One more campaign finance thing to point out: Candidates, of course, have no control over who decides to contribute to their campaigns. But in politics as in life, you’re judged by the company you keep — and the money you accept from that company.
So here’s an example of one of Thom Tillis’s early contributors, a guy who doesn’t know Tillis from Jesse Helms but who on June 20 contributed $2,600 to his Senate campaign — Ronald Weiser of Ann Arbor, Mich., former Michigan GOP chairman, former Republican National Committee finance chairman, former U.S. Ambassador to Slovakia.
It’s another indication of how important North Carolina’s Senate race is to the national GOP. But there’s something else that didn’t get much attention outside of Michigan (from the Detroit Free Press in December):
The finance chairman of the Republican National Committee, who also was Michigan’s former GOP chairman, was captured on video telling a tea party meeting that voters in Detroit get picked up at pool halls and barbershops and bused “from precinct to precinct where they vote multiple times.”

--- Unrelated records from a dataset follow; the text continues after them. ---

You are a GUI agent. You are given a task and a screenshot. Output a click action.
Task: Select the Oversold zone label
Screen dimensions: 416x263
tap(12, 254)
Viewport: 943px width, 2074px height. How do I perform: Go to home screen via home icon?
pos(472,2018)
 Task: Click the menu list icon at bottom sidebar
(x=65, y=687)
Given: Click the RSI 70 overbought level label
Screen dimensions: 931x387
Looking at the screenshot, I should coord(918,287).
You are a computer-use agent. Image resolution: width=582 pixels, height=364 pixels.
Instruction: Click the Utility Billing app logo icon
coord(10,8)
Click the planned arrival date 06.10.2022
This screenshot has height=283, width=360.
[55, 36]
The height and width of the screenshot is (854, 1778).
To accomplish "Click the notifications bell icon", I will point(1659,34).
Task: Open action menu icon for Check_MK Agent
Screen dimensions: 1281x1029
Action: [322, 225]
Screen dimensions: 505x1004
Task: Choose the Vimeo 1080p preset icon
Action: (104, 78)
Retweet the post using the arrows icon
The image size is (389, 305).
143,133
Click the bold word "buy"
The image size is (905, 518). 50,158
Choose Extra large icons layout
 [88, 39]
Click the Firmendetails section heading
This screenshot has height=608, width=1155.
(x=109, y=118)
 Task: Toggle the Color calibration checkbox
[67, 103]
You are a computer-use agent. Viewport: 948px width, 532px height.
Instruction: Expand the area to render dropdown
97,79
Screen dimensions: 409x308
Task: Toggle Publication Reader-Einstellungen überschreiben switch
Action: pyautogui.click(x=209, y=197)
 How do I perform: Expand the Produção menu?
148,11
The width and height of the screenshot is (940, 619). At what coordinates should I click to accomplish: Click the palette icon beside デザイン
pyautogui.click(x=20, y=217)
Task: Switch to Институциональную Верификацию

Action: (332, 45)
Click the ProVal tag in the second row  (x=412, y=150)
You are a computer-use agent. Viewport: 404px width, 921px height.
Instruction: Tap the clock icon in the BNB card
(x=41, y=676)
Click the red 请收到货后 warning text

Ron Weiser also said at the Aug. 9 meeting in Milford that someone not from Detroit would not want to go to the polls there at 6:30 a.m. “without a side arm.”
The video of Weiser’s comments, recorded by a Democratic operative shadowing GOP congressional candidate Kerry Bentivolio to a meeting where Weiser also spoke, was given to the Free Press and posted on YouTube by the Michigan Democratic Party. Weiser emphatically said Friday that he meant no offense to Detroit and was speaking about past, not current, campaigns.
I reached Weiser by phone in August, as I was reporting my recent profile on Tillis. He explained that he was contributing to Congressional campaigns throughout the nation in which a Republican has a legitimate shot at retaking the seat from an incumbent Democrat. I asked Weiser what he knew about Tillis. "Not a lot," he said.
It’s just interesting. All I’m saying.